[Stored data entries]
-=-=-
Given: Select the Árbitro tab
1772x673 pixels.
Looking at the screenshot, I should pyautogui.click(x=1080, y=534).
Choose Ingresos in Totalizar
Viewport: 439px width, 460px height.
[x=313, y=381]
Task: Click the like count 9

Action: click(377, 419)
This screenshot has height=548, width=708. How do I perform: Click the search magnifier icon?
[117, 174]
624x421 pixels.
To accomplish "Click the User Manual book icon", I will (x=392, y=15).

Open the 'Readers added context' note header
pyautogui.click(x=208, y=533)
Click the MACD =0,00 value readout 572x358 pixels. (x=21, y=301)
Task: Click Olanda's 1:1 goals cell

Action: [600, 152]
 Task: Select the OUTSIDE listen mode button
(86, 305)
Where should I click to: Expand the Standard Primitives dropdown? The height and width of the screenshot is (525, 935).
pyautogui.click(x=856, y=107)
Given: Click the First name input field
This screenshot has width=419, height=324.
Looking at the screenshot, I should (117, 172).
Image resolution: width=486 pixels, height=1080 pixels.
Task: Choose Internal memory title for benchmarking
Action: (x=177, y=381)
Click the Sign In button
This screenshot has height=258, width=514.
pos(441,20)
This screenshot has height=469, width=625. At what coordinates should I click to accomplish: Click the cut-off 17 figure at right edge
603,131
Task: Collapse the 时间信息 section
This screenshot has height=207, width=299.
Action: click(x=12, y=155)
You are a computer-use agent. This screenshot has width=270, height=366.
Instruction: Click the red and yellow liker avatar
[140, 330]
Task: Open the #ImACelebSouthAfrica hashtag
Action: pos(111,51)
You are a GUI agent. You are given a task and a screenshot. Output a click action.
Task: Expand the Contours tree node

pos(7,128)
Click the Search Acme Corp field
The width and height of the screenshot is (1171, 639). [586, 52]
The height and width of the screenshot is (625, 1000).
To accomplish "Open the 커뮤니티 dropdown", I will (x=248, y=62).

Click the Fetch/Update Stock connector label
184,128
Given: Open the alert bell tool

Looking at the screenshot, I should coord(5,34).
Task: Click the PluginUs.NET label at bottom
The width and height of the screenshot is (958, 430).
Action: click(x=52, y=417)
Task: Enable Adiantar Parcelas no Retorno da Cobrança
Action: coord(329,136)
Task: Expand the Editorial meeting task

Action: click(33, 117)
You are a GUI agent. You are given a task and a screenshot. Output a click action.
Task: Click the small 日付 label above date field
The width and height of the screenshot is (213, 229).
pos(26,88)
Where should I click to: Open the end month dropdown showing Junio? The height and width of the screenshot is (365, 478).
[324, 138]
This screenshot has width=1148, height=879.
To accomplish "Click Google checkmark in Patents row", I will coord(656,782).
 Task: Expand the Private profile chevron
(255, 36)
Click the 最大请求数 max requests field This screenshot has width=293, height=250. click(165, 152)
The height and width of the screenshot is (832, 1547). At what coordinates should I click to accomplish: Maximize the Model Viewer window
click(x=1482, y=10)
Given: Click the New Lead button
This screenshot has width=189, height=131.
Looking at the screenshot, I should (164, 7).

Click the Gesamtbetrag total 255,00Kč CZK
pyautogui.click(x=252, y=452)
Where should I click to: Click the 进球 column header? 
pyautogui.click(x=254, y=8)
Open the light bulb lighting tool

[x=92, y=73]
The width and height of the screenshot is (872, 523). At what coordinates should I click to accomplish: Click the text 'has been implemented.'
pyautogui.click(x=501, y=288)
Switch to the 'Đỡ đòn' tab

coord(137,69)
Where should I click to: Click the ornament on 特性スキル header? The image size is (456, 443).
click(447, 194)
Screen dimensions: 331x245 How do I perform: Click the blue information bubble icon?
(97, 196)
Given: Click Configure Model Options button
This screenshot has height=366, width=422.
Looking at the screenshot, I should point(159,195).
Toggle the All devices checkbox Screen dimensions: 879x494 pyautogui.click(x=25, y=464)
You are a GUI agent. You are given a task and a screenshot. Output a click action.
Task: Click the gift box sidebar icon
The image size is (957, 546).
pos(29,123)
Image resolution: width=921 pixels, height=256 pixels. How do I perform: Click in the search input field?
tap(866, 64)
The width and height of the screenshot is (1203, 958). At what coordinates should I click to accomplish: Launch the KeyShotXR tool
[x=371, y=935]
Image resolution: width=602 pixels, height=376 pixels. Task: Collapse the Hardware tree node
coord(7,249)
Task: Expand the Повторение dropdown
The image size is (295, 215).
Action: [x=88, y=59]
-=-=-
EXERCISE INSTRUCTIONS:
If a line of the entries holds the word "will", copy it out.

COMPLETED EXERCISE:
To accomplish "Click the User Manual book icon", I will (x=392, y=15).
To accomplish "Open the 커뮤니티 dropdown", I will (x=248, y=62).
To accomplish "Click Google checkmark in Patents row", I will coord(656,782).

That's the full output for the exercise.